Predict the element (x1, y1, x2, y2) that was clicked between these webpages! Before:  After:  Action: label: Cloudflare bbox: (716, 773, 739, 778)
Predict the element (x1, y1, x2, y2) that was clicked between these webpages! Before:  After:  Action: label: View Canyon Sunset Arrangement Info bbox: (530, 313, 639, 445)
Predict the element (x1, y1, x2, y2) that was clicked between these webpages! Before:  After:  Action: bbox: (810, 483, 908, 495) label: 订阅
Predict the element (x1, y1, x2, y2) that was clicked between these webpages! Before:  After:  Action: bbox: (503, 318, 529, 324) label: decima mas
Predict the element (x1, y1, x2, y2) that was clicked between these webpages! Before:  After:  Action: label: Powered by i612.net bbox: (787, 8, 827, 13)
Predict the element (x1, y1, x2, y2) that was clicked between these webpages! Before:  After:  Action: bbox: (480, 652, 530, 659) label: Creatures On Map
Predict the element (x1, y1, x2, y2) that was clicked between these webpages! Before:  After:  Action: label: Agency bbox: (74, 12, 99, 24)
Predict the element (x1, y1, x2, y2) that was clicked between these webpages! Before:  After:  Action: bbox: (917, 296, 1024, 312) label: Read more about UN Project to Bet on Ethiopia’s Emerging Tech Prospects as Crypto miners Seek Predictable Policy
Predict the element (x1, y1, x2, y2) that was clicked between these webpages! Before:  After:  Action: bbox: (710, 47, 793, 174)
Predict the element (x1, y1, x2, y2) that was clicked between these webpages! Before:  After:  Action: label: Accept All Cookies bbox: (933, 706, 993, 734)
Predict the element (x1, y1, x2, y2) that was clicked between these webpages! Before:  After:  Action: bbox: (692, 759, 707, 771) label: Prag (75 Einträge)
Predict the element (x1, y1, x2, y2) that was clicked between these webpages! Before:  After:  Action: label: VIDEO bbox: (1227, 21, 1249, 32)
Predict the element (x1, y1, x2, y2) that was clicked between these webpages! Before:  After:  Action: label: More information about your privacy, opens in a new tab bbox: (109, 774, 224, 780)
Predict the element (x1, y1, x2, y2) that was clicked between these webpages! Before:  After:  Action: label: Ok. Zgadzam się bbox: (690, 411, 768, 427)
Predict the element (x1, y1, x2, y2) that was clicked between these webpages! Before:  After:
■ ■ ■ ■ ■ ■ ■
Put every one of the entries above into a numbered list, leaving out any blank lines.

Complete answer ->
1. Predict the element (x1, y1, x2, y2) that was clicked between these webpages! Before:  After:  Action: label: Cloudflare bbox: (716, 773, 739, 778)
2. Predict the element (x1, y1, x2, y2) that was clicked between these webpages! Before:  After:  Action: label: View Canyon Sunset Arrangement Info bbox: (530, 313, 639, 445)
3. Predict the element (x1, y1, x2, y2) that was clicked between these webpages! Before:  After:  Action: bbox: (810, 483, 908, 495) label: 订阅
4. Predict the element (x1, y1, x2, y2) that was clicked between these webpages! Before:  After:  Action: bbox: (503, 318, 529, 324) label: decima mas
5. Predict the element (x1, y1, x2, y2) that was clicked between these webpages! Before:  After:  Action: label: Powered by i612.net bbox: (787, 8, 827, 13)
6. Predict the element (x1, y1, x2, y2) that was clicked between these webpages! Before:  After:  Action: bbox: (480, 652, 530, 659) label: Creatures On Map
7. Predict the element (x1, y1, x2, y2) that was clicked between these webpages! Before:  After:  Action: label: Agency bbox: (74, 12, 99, 24)
8. Predict the element (x1, y1, x2, y2) that was clicked between these webpages! Before:  After:  Action: bbox: (917, 296, 1024, 312) label: Read more about UN Project to Bet on Ethiopia’s Emerging Tech Prospects as Crypto miners Seek Predictable Policy
9. Predict the element (x1, y1, x2, y2) that was clicked between these webpages! Before:  After:  Action: bbox: (710, 47, 793, 174)
10. Predict the element (x1, y1, x2, y2) that was clicked between these webpages! Before:  After:  Action: label: Accept All Cookies bbox: (933, 706, 993, 734)
11. Predict the element (x1, y1, x2, y2) that was clicked between these webpages! Before:  After:  Action: bbox: (692, 759, 707, 771) label: Prag (75 Einträge)
12. Predict the element (x1, y1, x2, y2) that was clicked between these webpages! Before:  After:  Action: label: VIDEO bbox: (1227, 21, 1249, 32)
13. Predict the element (x1, y1, x2, y2) that was clicked between these webpages! Before:  After:  Action: label: More information about your privacy, opens in a new tab bbox: (109, 774, 224, 780)
14. Predict the element (x1, y1, x2, y2) that was clicked between these webpages! Before:  After:  Action: label: Ok. Zgadzam się bbox: (690, 411, 768, 427)
15. Predict the element (x1, y1, x2, y2) that was clicked between these webpages! Before:  After:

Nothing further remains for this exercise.